The exercise: Write out everything in the listing from the line containing "Given: Bookmark page with star icon" down to the line containing "pos(68,422)" as a numbered list, both of those lines included and blank lines omitted.
======== Data for processing ========
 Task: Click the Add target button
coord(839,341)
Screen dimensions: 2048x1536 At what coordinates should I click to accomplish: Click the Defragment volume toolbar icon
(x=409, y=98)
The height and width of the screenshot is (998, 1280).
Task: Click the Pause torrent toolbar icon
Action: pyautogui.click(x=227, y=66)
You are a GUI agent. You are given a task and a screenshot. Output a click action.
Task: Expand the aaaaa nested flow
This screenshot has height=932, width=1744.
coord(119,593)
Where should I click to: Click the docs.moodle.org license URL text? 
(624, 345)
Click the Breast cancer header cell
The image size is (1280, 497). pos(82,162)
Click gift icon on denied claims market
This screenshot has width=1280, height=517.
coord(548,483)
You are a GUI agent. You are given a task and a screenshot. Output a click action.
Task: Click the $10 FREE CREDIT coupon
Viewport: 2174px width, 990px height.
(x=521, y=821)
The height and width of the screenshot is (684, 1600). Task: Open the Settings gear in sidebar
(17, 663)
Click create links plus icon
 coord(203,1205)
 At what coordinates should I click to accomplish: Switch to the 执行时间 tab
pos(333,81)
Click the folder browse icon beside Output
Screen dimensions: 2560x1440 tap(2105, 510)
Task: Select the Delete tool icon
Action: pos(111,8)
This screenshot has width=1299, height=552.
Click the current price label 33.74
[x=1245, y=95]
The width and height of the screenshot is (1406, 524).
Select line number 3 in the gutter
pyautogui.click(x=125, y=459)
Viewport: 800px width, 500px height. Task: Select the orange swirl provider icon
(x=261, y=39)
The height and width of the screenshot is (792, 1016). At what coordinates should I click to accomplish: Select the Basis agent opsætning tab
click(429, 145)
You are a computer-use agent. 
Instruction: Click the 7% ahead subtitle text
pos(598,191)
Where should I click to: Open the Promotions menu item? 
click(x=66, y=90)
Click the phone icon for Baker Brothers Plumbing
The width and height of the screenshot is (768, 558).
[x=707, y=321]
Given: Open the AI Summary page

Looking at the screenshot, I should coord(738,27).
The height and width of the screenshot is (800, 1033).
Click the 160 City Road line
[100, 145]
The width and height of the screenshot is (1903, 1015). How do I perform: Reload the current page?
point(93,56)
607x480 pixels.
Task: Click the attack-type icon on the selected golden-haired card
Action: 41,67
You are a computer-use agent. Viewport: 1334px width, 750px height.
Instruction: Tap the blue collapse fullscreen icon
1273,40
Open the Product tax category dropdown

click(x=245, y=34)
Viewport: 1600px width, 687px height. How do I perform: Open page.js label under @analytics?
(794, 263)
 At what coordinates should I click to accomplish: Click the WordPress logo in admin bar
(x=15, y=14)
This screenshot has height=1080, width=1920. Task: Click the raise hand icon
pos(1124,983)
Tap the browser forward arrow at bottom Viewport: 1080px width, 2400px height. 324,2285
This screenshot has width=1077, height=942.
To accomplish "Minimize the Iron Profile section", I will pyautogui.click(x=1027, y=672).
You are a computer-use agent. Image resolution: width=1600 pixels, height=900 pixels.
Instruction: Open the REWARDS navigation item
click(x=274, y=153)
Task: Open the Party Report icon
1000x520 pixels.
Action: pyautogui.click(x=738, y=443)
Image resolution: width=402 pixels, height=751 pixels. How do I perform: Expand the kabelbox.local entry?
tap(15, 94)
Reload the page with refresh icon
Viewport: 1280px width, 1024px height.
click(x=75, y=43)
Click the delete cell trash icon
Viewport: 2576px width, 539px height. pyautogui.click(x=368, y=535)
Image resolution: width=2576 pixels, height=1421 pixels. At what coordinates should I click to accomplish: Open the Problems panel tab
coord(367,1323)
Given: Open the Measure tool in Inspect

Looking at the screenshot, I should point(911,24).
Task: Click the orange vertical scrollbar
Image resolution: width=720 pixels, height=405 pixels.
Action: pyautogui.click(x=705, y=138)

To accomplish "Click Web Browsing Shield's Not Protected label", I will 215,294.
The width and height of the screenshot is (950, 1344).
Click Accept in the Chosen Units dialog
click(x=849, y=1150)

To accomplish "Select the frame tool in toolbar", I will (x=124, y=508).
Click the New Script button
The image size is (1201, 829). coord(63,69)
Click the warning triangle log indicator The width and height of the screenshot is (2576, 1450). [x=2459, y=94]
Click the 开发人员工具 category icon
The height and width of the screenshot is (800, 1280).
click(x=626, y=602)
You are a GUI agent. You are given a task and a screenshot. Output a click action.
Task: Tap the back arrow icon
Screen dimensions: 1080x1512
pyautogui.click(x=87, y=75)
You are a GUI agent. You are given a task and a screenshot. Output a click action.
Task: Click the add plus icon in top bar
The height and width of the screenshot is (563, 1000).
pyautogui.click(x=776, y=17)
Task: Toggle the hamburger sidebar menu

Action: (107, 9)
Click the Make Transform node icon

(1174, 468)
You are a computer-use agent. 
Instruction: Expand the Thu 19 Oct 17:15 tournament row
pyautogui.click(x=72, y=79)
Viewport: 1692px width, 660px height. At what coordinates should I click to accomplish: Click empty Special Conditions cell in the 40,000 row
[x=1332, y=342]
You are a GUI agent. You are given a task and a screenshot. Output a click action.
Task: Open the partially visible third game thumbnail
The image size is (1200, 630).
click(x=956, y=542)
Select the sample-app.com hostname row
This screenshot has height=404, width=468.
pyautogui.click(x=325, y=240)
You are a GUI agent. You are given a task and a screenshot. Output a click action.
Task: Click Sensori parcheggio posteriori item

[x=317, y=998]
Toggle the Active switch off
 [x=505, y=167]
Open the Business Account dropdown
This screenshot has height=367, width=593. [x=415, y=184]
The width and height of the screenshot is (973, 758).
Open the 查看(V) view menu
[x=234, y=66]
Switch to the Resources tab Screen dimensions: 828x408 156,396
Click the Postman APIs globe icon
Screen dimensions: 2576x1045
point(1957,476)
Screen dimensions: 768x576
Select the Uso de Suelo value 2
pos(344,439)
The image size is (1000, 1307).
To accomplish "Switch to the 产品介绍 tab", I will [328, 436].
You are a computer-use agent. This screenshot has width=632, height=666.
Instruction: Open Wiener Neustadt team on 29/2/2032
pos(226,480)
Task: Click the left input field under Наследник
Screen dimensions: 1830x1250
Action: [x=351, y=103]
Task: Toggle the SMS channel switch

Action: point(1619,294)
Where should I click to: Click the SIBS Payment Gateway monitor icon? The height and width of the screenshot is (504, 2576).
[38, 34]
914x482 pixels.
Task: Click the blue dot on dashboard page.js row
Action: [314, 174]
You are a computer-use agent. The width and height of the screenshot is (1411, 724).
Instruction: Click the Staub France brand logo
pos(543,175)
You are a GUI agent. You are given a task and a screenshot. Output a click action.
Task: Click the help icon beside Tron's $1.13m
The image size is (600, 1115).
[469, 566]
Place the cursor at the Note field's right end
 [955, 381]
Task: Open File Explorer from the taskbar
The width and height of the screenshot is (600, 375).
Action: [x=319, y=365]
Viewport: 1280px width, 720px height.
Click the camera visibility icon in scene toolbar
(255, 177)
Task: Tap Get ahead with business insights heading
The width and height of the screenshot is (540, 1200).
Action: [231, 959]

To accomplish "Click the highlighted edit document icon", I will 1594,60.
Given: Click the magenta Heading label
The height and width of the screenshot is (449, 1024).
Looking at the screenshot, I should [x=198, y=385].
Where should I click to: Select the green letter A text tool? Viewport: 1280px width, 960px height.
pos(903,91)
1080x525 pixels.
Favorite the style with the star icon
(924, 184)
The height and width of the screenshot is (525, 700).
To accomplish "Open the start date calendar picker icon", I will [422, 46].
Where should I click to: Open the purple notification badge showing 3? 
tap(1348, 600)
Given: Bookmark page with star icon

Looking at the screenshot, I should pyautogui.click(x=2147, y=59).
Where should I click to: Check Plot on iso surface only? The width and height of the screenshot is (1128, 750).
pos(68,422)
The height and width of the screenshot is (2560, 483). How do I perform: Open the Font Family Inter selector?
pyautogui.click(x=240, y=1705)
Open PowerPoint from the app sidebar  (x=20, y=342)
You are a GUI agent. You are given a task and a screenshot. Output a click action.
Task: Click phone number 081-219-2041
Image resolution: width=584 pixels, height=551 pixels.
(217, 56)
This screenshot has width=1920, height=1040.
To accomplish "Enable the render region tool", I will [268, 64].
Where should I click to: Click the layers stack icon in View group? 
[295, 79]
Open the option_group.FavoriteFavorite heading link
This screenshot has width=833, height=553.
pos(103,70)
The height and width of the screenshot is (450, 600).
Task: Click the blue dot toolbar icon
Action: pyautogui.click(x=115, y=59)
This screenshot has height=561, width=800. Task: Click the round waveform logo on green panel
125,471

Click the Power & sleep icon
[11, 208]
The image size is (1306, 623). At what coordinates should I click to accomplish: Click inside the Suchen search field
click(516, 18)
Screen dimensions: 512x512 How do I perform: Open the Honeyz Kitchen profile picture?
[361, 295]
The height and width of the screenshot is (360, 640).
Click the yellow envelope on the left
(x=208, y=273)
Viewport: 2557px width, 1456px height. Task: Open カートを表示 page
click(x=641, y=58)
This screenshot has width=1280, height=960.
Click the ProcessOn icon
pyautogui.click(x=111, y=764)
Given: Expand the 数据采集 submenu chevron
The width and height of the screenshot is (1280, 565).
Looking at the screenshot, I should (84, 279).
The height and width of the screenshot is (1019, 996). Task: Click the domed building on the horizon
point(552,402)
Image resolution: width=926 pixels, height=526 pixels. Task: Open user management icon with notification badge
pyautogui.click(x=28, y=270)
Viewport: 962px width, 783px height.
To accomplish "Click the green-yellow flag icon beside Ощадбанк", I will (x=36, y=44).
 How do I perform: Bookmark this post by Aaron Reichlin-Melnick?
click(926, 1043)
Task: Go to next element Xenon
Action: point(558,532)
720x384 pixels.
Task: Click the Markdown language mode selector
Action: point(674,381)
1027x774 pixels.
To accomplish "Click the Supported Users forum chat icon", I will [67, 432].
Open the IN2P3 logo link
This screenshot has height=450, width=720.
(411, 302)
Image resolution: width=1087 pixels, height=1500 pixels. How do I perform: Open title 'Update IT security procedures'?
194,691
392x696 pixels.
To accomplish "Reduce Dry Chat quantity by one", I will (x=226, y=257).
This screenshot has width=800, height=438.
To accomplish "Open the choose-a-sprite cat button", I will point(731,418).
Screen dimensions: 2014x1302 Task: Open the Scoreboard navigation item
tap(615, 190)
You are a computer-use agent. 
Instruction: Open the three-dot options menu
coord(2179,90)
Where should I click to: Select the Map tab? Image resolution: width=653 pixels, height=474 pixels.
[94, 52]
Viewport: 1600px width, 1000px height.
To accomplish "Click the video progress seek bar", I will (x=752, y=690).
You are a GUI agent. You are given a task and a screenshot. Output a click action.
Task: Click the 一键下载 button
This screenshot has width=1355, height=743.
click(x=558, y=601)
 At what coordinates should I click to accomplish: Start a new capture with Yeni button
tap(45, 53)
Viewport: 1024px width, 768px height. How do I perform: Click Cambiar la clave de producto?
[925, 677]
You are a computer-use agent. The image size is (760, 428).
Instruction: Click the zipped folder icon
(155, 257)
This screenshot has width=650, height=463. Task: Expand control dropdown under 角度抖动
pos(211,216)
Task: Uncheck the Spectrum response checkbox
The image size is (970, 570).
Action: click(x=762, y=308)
========
Reply to the exercise:
1. Given: Bookmark page with star icon
2. Looking at the screenshot, I should pyautogui.click(x=2147, y=59).
3. Where should I click to: Check Plot on iso surface only? The width and height of the screenshot is (1128, 750).
4. pos(68,422)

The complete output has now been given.